Myers quickly learned his place in the pecking order at KWU when it came to Baker.
“He’s a brother and an uncle to thousands of people, thousands of kids,” he said. “I was an afterthought when it came to Brandon and everyone else. They were like ‘hey, can you make it to our wedding, we’re having kids, how to do we get Brandon integrated into our lives?’ My job was to facilitate that. I found that out eight years ago.”

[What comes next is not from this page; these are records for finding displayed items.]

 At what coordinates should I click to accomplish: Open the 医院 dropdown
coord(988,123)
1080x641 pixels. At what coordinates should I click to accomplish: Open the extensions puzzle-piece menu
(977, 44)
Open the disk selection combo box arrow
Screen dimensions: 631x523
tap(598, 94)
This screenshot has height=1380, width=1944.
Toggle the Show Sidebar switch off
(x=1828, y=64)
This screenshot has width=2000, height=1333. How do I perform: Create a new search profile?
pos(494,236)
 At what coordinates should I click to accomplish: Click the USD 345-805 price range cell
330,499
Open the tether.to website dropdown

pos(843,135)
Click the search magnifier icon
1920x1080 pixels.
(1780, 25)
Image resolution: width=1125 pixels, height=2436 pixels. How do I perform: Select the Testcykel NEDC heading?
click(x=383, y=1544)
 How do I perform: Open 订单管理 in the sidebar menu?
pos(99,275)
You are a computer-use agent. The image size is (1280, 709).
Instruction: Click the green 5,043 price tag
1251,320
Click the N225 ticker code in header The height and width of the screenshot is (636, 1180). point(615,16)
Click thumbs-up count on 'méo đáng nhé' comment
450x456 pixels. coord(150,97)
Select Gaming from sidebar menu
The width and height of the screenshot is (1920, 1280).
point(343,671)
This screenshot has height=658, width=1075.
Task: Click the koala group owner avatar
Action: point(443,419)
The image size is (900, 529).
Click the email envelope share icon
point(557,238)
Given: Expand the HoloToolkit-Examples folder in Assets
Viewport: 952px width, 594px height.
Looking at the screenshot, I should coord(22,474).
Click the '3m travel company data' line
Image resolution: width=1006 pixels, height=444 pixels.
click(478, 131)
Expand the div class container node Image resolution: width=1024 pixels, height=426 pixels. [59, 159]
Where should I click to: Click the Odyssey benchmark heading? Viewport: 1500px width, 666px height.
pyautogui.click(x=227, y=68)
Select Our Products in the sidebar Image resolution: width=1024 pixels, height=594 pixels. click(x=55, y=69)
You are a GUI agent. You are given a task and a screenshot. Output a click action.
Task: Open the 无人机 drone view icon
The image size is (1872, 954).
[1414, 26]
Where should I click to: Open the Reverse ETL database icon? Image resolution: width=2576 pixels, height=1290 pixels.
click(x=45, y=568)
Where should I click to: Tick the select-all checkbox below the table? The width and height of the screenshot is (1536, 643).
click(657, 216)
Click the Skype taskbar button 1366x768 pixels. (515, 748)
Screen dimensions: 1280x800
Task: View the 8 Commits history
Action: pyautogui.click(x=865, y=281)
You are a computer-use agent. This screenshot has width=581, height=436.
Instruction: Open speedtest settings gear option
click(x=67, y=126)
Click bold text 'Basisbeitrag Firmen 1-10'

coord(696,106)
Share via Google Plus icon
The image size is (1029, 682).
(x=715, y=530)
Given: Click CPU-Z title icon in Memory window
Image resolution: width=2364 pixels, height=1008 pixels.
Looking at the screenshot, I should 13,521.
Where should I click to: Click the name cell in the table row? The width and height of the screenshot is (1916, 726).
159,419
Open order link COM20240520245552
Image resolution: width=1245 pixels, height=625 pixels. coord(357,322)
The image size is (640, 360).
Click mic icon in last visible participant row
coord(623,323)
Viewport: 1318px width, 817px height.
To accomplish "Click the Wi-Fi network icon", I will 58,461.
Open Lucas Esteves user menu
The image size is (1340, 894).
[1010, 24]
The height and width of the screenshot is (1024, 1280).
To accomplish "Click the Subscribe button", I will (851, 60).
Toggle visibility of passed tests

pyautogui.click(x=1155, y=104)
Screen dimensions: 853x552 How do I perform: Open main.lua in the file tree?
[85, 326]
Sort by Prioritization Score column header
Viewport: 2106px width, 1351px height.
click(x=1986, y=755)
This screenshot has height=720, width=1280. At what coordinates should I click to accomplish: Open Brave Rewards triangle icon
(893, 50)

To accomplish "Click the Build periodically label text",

“That one-two combo of Dean and Matt Myers, it wears you down after a while but now I’m closer with those guys than I am my own family,” Drinkall said. “I love those guys as much as anyone I’ll love in my entire life.”
Hendrickson agrees.
“They say a coach can impact tons of people, I think Dean surpassed any coach in any sport just because of his personality and ability to connect,” he said. “He’s a life-changer with people he comes across.
“There’s only one Dean, there’s only going to be one Brandon Baker and I just thank God we got to have him in our lives because he’s taught me more than I could ever teach anybody else. He has made me a better person.”
Drinkall and several former and current coaches gathered in Salina to visit Baker just before he went into the hospital for the final time.
“I told Matt watching Dean that last week was like watching Doc Holliday at the end of Tombstone where he was sick and he shouldn’t have been out and knew there was nothing he could do about it but was like ‘I’ve got to saddle up and go one more time for my boys,'” Drinkall said.
“And Dean was awesome. He was the happiest I’d seen in a long time, he was the most alert, the most active … you saw life surge through him.”
A memorial service for Baker is scheduled for 1 p.m. Saturday inside Mabee Arena on the KWU campus. A reception will follow.
“Brandon was my partner all the time,” Myers said. “I wasn’t myself without Dean, Dean wasn’t himself without me. He made me a better man, a better husband, a better father. The sad part is Dean gets to go relax and I have to go figure out how to do my job and do this without him. It will be hard.”